Agricultural Research Service

Premature Infants Benefit from Dual Feeding Approach / November 13, 1997 / News from the USDA Agricultural Research Service

Premature Infants Benefit from Dual Feeding Approach

By Jill Lee
November 13, 1997

Most pediatricians who deal with care of newborn babies suspect that premature infants benefit from both intravenous and conventional feeding. Now, scientists at the Children’s Nutrition Research Center (CNRC) in Houston have evidence--from a study of baby pigs--to support this clinical practice.

The study was led by CNRC physiologist Douglas G. Burrin. The CNRC is cooperatively run by the USDA’s Agricultural Research Service and Baylor College of Medicine.

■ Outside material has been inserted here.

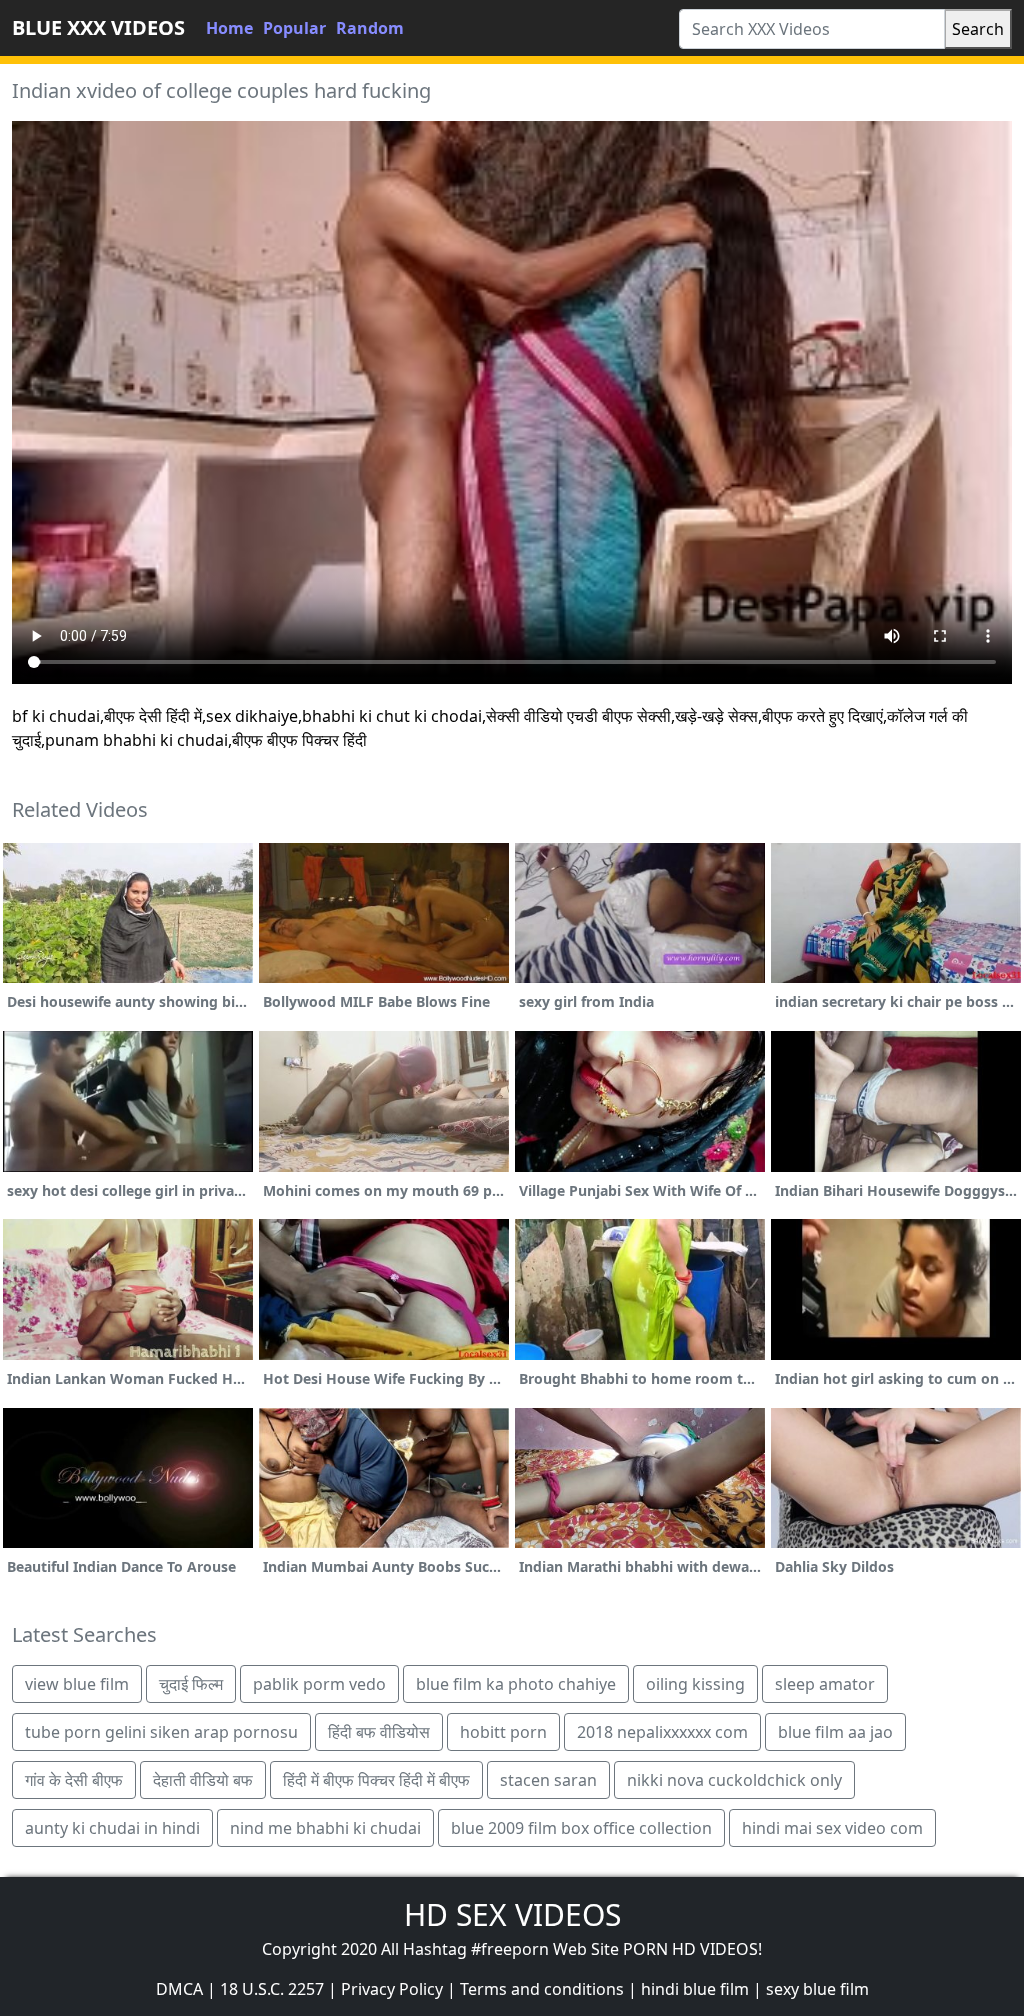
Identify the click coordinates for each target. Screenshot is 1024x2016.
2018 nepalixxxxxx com (662, 1732)
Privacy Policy (392, 1989)
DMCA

Premature infants are born with an immature digestive system and require intravenous feeding. But without intestinal feeding, these infants’ digestive systems will be underdeveloped by the time they’re ready to nurse. Introducing intestinal feeding too quickly, however, can cause serious complications and even death.

Some newborn specialists, or neonatologists, work around the dilemma by giving small volumes of food through the intestine while feeding intravenously. Early testing suggested just a small amount of food could prepare the developing intestine for a successful transition.

USDA nutritionists and neonatologists used newborn pigs as a model of pre-term infants to compare intravenous feeding alone with combined intravenous and conventional feeding. They found that providing about 20-30 percent of total intake through intestinal feeding is the optimal minimal requirement for intestinal growth.

This finding could have a significant impact on health care costs. Annually, a quarter of a million U.S. infants are born prematurely. They spend an average of 20 days on intravenous feeding. Previous medical studies show supplementing with small amounts of intestinal feeding cuts that time to 15 days. Since intravenous feeding costs about $2,500 daily, a 5-day reduction could save up to $12,500 per infant, or $3 billion annually nationwide.

But the infants would benefit most of all. Intravenous feeding, while necessary, is linked to slow bone growth and infections. Supplementing with intestinal feeding can improve weight gain, and shorten these infants’ hospital stays. Infants with a more mature intestinal system tolerate feeding better and will learn bottle feeding skills such as sucking and swallowing faster.